REQUIREMENT |
What you return must match the material exactly, with every line present.

══ EXCERPTED DATA ══

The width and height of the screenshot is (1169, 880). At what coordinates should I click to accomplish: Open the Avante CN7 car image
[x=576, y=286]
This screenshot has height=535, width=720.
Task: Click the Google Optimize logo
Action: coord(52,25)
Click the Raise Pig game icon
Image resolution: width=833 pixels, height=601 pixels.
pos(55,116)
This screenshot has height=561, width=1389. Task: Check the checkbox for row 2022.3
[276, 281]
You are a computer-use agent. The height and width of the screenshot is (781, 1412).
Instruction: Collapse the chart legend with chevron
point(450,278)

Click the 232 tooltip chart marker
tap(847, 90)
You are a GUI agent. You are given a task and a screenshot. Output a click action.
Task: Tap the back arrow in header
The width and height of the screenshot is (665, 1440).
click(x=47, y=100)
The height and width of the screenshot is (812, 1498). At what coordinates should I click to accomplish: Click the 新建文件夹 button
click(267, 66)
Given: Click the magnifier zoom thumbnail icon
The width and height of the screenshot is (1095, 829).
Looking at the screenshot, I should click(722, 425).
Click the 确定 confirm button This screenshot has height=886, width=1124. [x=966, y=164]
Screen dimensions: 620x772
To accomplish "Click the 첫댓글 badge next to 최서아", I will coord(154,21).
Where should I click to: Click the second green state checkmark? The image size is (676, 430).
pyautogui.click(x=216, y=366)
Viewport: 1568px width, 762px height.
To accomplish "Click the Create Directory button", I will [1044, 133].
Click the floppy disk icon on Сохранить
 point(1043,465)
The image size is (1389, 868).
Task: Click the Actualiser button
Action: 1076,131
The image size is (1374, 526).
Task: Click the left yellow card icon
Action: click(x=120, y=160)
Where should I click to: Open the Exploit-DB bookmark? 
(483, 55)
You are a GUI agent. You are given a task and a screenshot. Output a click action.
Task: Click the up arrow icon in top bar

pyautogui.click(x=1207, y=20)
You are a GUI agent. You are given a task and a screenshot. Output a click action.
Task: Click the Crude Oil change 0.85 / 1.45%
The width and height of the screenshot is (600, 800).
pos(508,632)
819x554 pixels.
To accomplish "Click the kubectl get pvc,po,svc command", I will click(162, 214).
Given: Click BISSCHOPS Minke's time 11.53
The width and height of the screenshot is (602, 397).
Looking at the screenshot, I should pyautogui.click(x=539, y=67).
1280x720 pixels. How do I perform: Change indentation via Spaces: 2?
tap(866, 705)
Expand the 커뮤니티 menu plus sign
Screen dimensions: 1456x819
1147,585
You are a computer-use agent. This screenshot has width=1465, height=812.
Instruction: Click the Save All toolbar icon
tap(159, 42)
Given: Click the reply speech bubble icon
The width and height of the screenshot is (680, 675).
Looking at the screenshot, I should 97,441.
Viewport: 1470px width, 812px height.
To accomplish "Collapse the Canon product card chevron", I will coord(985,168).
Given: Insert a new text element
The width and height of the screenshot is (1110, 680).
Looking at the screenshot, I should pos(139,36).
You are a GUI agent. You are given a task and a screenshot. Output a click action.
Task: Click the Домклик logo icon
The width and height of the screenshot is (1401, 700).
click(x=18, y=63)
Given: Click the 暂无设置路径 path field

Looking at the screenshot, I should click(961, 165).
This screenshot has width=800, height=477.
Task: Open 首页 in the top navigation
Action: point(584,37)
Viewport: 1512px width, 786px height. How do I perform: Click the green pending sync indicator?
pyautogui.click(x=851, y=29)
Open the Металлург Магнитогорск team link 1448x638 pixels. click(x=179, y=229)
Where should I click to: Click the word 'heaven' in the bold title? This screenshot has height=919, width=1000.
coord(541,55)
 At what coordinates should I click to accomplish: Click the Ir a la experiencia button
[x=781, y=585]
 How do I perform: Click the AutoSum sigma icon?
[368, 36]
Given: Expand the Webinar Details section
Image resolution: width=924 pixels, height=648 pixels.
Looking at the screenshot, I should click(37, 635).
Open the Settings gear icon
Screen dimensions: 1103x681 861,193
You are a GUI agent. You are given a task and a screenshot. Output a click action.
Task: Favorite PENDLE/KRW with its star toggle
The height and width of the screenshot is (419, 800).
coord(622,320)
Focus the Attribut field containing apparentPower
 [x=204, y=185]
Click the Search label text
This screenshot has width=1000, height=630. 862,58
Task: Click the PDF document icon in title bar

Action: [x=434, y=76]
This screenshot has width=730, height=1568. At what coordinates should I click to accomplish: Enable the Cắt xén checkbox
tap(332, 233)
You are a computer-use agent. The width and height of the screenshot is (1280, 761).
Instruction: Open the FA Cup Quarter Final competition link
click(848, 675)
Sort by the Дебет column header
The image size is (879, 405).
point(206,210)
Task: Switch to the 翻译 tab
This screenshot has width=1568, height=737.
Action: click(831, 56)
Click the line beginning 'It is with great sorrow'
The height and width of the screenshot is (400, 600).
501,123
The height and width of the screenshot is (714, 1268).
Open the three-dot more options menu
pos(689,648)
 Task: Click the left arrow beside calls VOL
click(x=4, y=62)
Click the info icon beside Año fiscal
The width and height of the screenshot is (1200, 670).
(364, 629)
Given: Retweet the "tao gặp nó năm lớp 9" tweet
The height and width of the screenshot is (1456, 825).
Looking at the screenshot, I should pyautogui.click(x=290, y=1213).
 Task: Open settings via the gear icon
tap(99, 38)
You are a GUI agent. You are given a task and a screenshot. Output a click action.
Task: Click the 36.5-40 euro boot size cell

═══

ANSWER BOX |
The width and height of the screenshot is (1169, 880). At what coordinates should I click to accomplish: Open the Avante CN7 car image
[x=576, y=286]
This screenshot has height=535, width=720.
Task: Click the Google Optimize logo
Action: coord(52,25)
Click the Raise Pig game icon
Image resolution: width=833 pixels, height=601 pixels.
pos(55,116)
This screenshot has height=561, width=1389. Task: Check the checkbox for row 2022.3
[276, 281]
You are a computer-use agent. The height and width of the screenshot is (781, 1412).
Instruction: Collapse the chart legend with chevron
point(450,278)

Click the 232 tooltip chart marker
tap(847, 90)
You are a GUI agent. You are given a task and a screenshot. Output a click action.
Task: Tap the back arrow in header
The width and height of the screenshot is (665, 1440).
click(x=47, y=100)
The height and width of the screenshot is (812, 1498). At what coordinates should I click to accomplish: Click the 新建文件夹 button
click(267, 66)
Given: Click the magnifier zoom thumbnail icon
The width and height of the screenshot is (1095, 829).
Looking at the screenshot, I should click(722, 425).
Click the 确定 confirm button This screenshot has height=886, width=1124. [x=966, y=164]
Screen dimensions: 620x772
To accomplish "Click the 첫댓글 badge next to 최서아", I will coord(154,21).
Where should I click to: Click the second green state checkmark? The image size is (676, 430).
pyautogui.click(x=216, y=366)
Viewport: 1568px width, 762px height.
To accomplish "Click the Create Directory button", I will [1044, 133].
Click the floppy disk icon on Сохранить
 point(1043,465)
The image size is (1389, 868).
Task: Click the Actualiser button
Action: 1076,131
The image size is (1374, 526).
Task: Click the left yellow card icon
Action: click(x=120, y=160)
Where should I click to: Open the Exploit-DB bookmark? 
(483, 55)
You are a GUI agent. You are given a task and a screenshot. Output a click action.
Task: Click the up arrow icon in top bar

pyautogui.click(x=1207, y=20)
You are a GUI agent. You are given a task and a screenshot. Output a click action.
Task: Click the Crude Oil change 0.85 / 1.45%
The width and height of the screenshot is (600, 800).
pos(508,632)
819x554 pixels.
To accomplish "Click the kubectl get pvc,po,svc command", I will click(162, 214).
Given: Click BISSCHOPS Minke's time 11.53
The width and height of the screenshot is (602, 397).
Looking at the screenshot, I should pyautogui.click(x=539, y=67).
1280x720 pixels. How do I perform: Change indentation via Spaces: 2?
tap(866, 705)
Expand the 커뮤니티 menu plus sign
Screen dimensions: 1456x819
1147,585
You are a computer-use agent. This screenshot has width=1465, height=812.
Instruction: Click the Save All toolbar icon
tap(159, 42)
Given: Click the reply speech bubble icon
The width and height of the screenshot is (680, 675).
Looking at the screenshot, I should 97,441.
Viewport: 1470px width, 812px height.
To accomplish "Collapse the Canon product card chevron", I will coord(985,168).
Given: Insert a new text element
The width and height of the screenshot is (1110, 680).
Looking at the screenshot, I should pos(139,36).
You are a GUI agent. You are given a task and a screenshot. Output a click action.
Task: Click the Домклик logo icon
The width and height of the screenshot is (1401, 700).
click(x=18, y=63)
Given: Click the 暂无设置路径 path field

Looking at the screenshot, I should click(961, 165).
This screenshot has width=800, height=477.
Task: Open 首页 in the top navigation
Action: point(584,37)
Viewport: 1512px width, 786px height. How do I perform: Click the green pending sync indicator?
pyautogui.click(x=851, y=29)
Open the Металлург Магнитогорск team link 1448x638 pixels. click(x=179, y=229)
Where should I click to: Click the word 'heaven' in the bold title? This screenshot has height=919, width=1000.
coord(541,55)
 At what coordinates should I click to accomplish: Click the Ir a la experiencia button
[x=781, y=585]
 How do I perform: Click the AutoSum sigma icon?
[368, 36]
Given: Expand the Webinar Details section
Image resolution: width=924 pixels, height=648 pixels.
Looking at the screenshot, I should click(37, 635).
Open the Settings gear icon
Screen dimensions: 1103x681 861,193
You are a GUI agent. You are given a task and a screenshot. Output a click action.
Task: Favorite PENDLE/KRW with its star toggle
The height and width of the screenshot is (419, 800).
coord(622,320)
Focus the Attribut field containing apparentPower
 [x=204, y=185]
Click the Search label text
This screenshot has width=1000, height=630. 862,58
Task: Click the PDF document icon in title bar

Action: [x=434, y=76]
This screenshot has width=730, height=1568. At what coordinates should I click to accomplish: Enable the Cắt xén checkbox
tap(332, 233)
You are a computer-use agent. The width and height of the screenshot is (1280, 761).
Instruction: Open the FA Cup Quarter Final competition link
click(848, 675)
Sort by the Дебет column header
The image size is (879, 405).
point(206,210)
Task: Switch to the 翻译 tab
This screenshot has width=1568, height=737.
Action: click(831, 56)
Click the line beginning 'It is with great sorrow'
The height and width of the screenshot is (400, 600).
501,123
The height and width of the screenshot is (714, 1268).
Open the three-dot more options menu
pos(689,648)
 Task: Click the left arrow beside calls VOL
click(x=4, y=62)
Click the info icon beside Año fiscal
The width and height of the screenshot is (1200, 670).
(364, 629)
Given: Retweet the "tao gặp nó năm lớp 9" tweet
The height and width of the screenshot is (1456, 825).
Looking at the screenshot, I should pyautogui.click(x=290, y=1213).
 Task: Open settings via the gear icon
tap(99, 38)
You are a GUI agent. You are given a task and a screenshot. Output a click action.
Task: Click the 36.5-40 euro boot size cell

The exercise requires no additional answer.